El diagnóstico es claro: ‘la parte trasera del coche se vuelve más inestable, con una tendencia natural al sobreviraje’, un fenómeno acentuado por llantas más estrechas y una reducción de la carga aerodinámica. En pista húmeda, esta combinación eleva de forma significativa los riesgos.
Medidas específicas para limitar los riesgos
Frente a esta situación, la FIA decidió intervenir en colaboración con los equipos. El objetivo es adaptar la curva de potencia para hacer que los monoplazas sean más previsibles en condiciones de baja adherencia.
Según Nikolas Tombazis, « mantener toda la potencia disponible bajo la lluvia podría plantear un serio problema de seguridad ». Este análisis llevó a la introducción de medidas concretas ya desde el fin de semana de Miami.
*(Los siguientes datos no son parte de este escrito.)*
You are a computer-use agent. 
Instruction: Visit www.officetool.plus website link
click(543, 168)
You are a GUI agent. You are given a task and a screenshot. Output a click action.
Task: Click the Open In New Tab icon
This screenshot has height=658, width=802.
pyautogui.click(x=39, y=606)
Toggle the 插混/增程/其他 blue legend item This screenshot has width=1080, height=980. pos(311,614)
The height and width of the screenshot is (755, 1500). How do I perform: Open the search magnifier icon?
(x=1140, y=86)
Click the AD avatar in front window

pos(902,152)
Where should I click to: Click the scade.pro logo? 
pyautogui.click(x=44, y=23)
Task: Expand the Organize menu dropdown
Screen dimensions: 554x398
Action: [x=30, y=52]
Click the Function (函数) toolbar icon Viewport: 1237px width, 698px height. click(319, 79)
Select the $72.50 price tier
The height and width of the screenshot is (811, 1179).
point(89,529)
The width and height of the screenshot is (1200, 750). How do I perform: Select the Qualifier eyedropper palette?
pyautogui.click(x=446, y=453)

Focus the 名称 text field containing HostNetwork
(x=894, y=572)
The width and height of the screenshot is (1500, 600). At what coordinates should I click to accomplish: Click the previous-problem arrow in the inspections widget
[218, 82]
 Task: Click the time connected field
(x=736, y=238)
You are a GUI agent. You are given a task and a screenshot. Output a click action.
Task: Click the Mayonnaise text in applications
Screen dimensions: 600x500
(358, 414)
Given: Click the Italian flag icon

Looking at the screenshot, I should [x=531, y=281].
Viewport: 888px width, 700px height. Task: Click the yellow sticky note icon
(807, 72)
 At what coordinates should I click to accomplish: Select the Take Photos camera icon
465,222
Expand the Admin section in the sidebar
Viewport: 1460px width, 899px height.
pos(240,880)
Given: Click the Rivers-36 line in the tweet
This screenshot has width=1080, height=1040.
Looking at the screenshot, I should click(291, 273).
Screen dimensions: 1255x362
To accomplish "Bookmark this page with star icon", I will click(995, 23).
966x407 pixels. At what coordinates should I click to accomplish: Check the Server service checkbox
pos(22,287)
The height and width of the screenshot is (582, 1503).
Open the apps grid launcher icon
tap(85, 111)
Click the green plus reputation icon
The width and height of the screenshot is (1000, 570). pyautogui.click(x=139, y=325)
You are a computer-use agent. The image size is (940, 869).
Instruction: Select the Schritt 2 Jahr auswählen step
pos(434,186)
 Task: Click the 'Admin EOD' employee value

La medida más notable consiste en prohibir el modo « boost » en condiciones de baja adherencia. « En condiciones de baja adherencia, el uso del modo “boost” estará simplemente prohibido. » Esta decisión busca evitar incrementos de potencia repentinos en escenarios ya delicados.
Una voluntad de reducir las diferencias en pista
Más allá de las condiciones húmedas, la FIA también revisó el funcionamiento del boost en pista seca. A partir de ahora, cuando la potencia eléctrica esté por debajo de un umbral, ya no podrá alcanzar instantáneamente su valor máximo.
El objetivo es limitar las diferencias de velocidad entre dos coches en duelo, un aspecto ya observado en las primeras carreras de la temporada. En Suzuka, estas diferencias suscitaron preocupaciones respecto a la seguridad de los adelantamientos.
Esta aproximación se alinea con una lógica similar a la del DRS, también desactivado bajo la lluvia, priorizando la gestión de las diferencias de ritmo por encima de la potencia bruta.
Miami, una prueba en condiciones reales
El Gran Premio de Miami podría convertirse así en la primera prueba de estas modificaciones en condiciones reales. Entre un pronóstico meteorológico potencialmente inestable y cambios en las reglas técnicas, los pilotos deberán adaptarse a un entorno más regulado.
La combinación de estos factores —restricciones locales, mayor seguridad y las nuevas características de los monoplazas— crea un contexto particular alrededor de esta prueba estadounidense, donde el desarrollo de la carrera sigue siendo incierto en este momento.